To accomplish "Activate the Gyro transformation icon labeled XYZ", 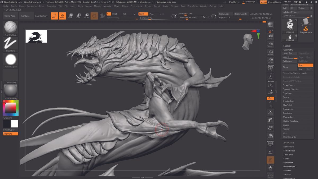I will [x=270, y=98].
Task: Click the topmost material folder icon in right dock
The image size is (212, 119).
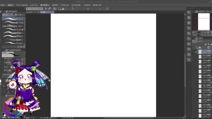Action: [189, 12]
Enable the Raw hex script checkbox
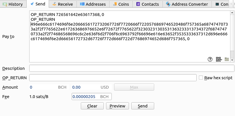Image resolution: width=235 pixels, height=116 pixels. (x=201, y=78)
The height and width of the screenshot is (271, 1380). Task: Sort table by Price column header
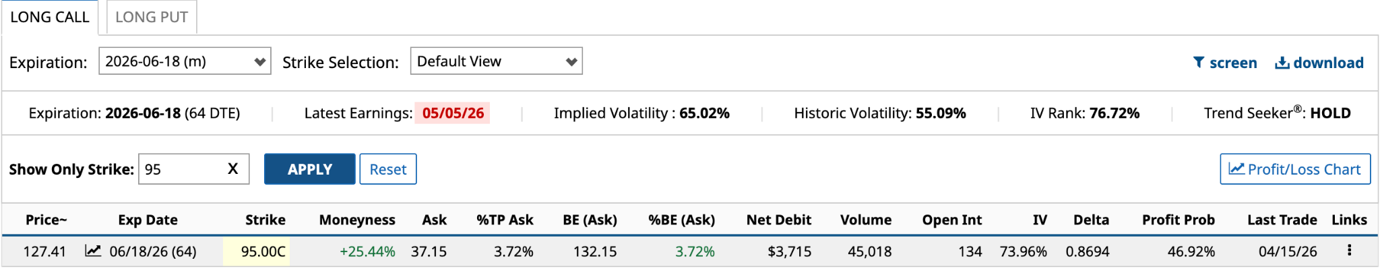46,220
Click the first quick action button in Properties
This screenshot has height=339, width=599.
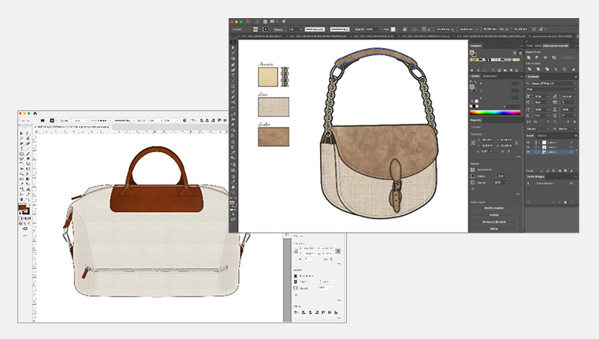pos(494,208)
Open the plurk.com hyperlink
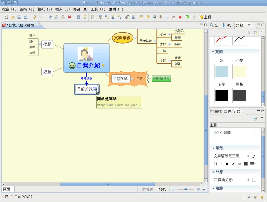Screen dimensions: 267x202 click(119, 105)
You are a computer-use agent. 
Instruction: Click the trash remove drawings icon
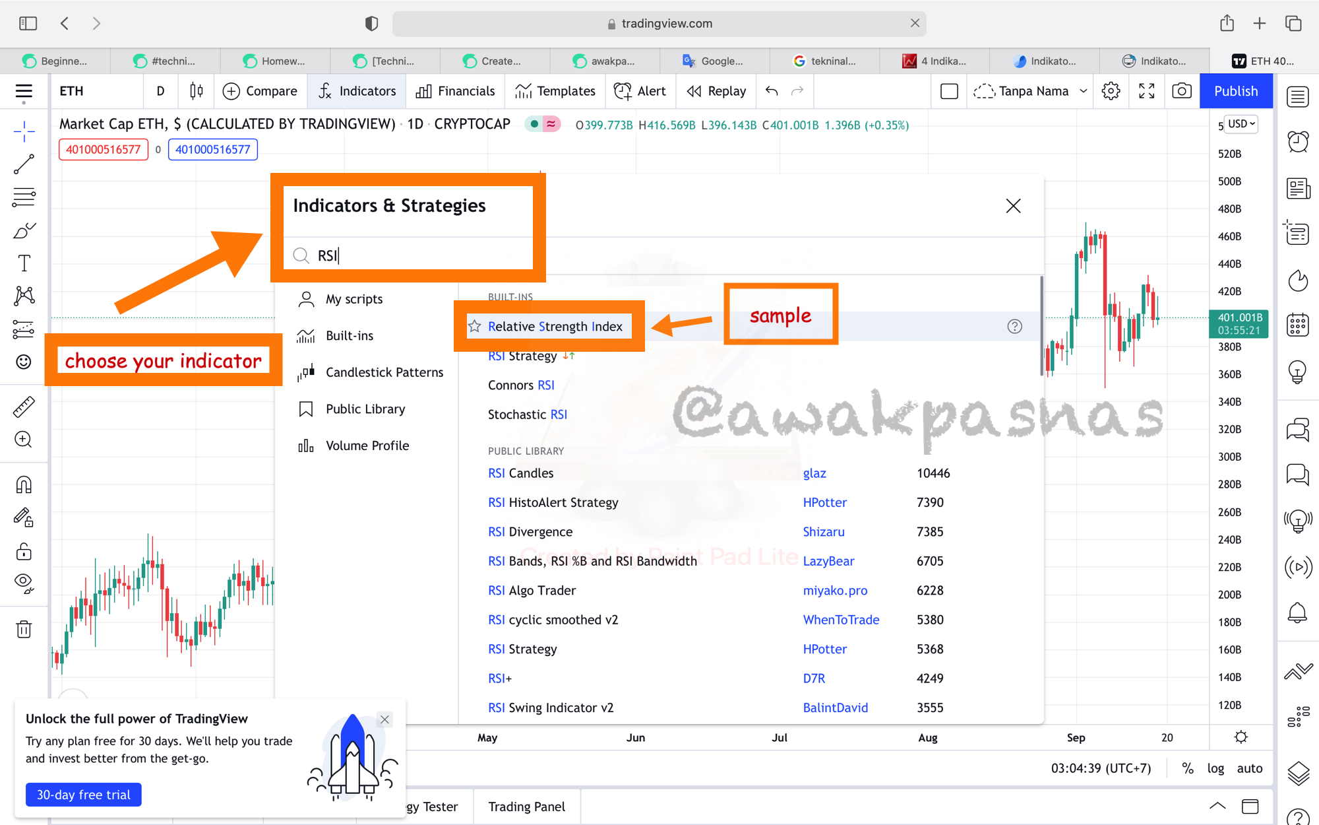pyautogui.click(x=24, y=629)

################

» REQUIREMENT:
Repeat exactly the line containing "Open the plurk.com hyperlink" and every line after it through the end of the records, and nothing else. Leave the pictures out.

» SOLVED PROBLEM:
Open the plurk.com hyperlink
Screen dimensions: 267x202 click(119, 105)
You are a computer-use agent. 
Instruction: Click the trash remove drawings icon
pyautogui.click(x=24, y=629)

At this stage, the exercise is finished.